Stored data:
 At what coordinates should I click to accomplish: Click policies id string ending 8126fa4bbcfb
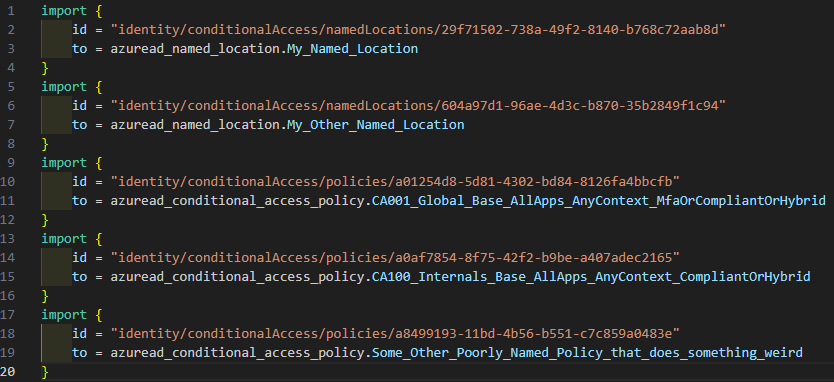click(395, 181)
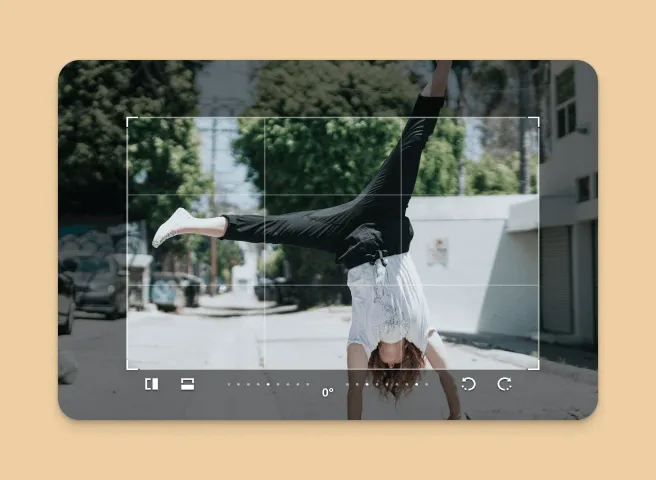
Task: Set rotation on the right dotted scale
Action: coord(387,384)
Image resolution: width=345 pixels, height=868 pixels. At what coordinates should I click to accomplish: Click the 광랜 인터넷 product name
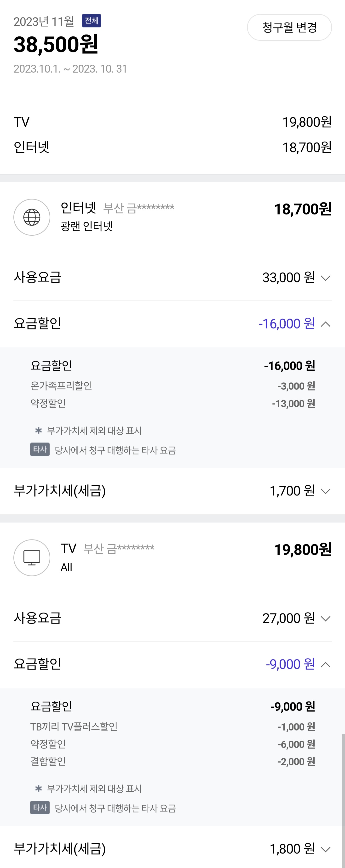click(x=86, y=226)

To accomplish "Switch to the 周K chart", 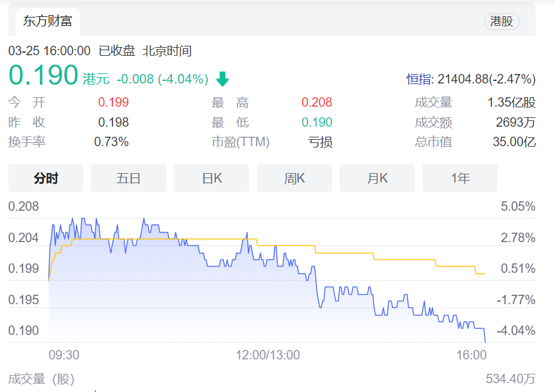I will (x=294, y=178).
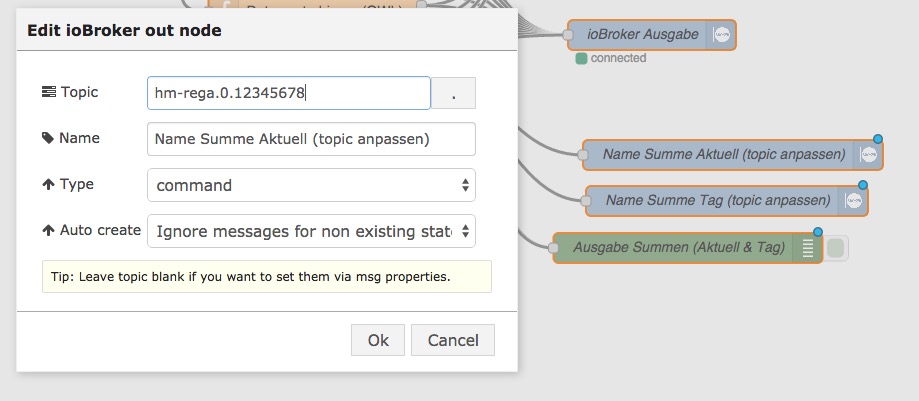Open the Type dropdown showing command
Image resolution: width=919 pixels, height=401 pixels.
point(311,185)
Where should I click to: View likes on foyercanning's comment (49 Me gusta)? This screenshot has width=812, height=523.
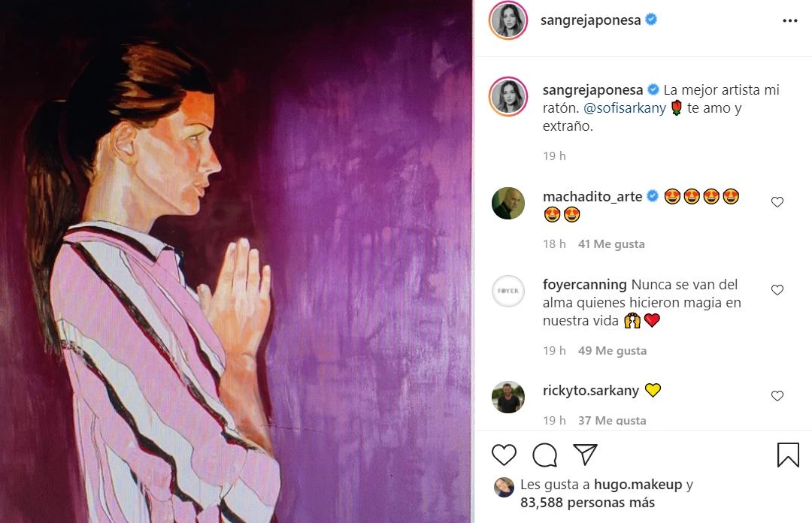point(611,351)

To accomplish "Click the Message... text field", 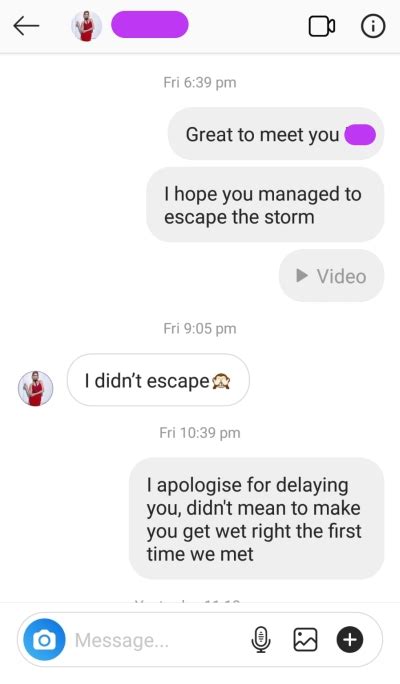I will coord(157,640).
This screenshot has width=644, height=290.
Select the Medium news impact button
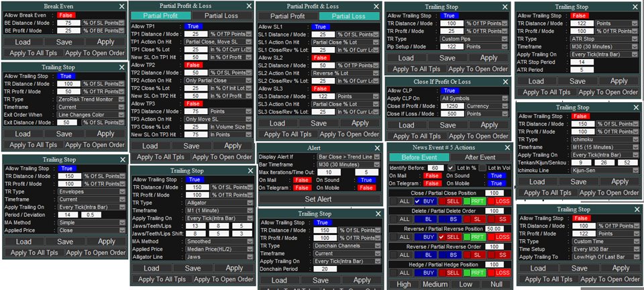436,284
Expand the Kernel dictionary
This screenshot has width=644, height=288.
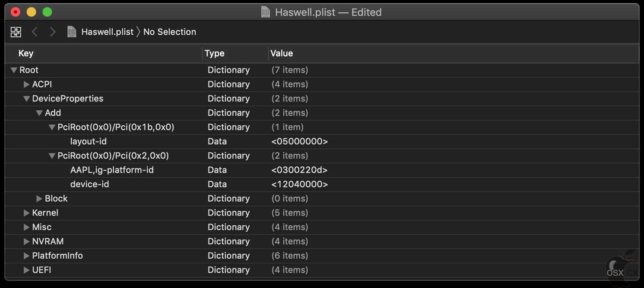(27, 213)
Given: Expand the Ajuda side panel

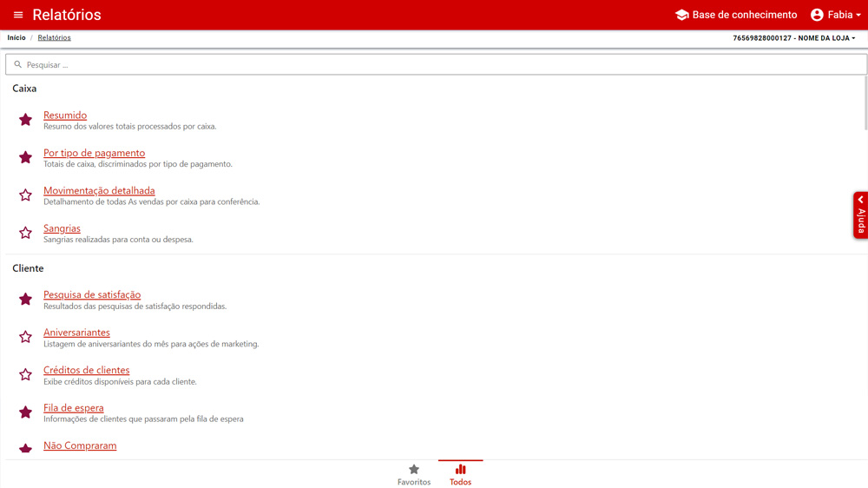Looking at the screenshot, I should pos(860,215).
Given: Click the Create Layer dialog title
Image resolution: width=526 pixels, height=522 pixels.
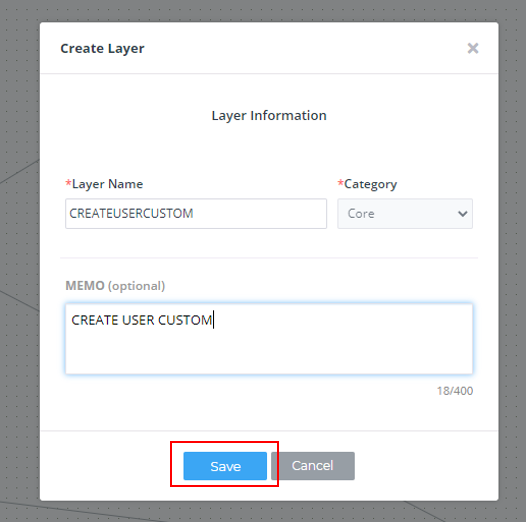Looking at the screenshot, I should pos(102,48).
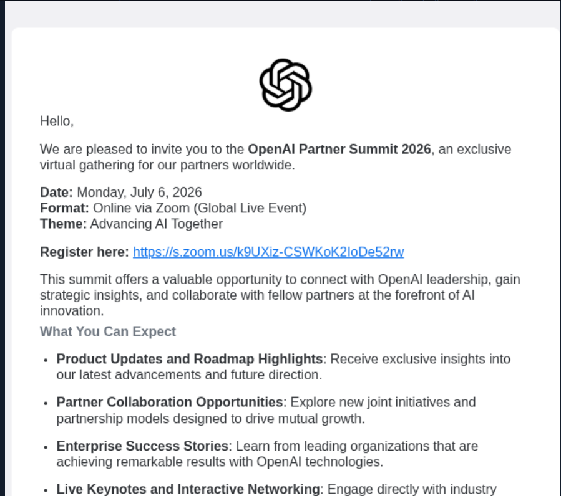
Task: Click 'Enterprise Success Stories' bullet title
Action: (142, 446)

* Task description *
Take the lines from the one holding "This screenshot has width=644, height=290." through the last line of the data above and copy them exactly, both ends included, omitting all pictures.

* Reply *
This screenshot has width=644, height=290.
Select the Medium news impact button
436,284
Expand the Kernel dictionary
This screenshot has width=644, height=288.
(27, 213)
Given: Expand the Ajuda side panel

Looking at the screenshot, I should pos(860,215).
Given: Click the Create Layer dialog title
Image resolution: width=526 pixels, height=522 pixels.
Looking at the screenshot, I should pos(102,48).
Task: Click 'Enterprise Success Stories' bullet title
Action: (142, 446)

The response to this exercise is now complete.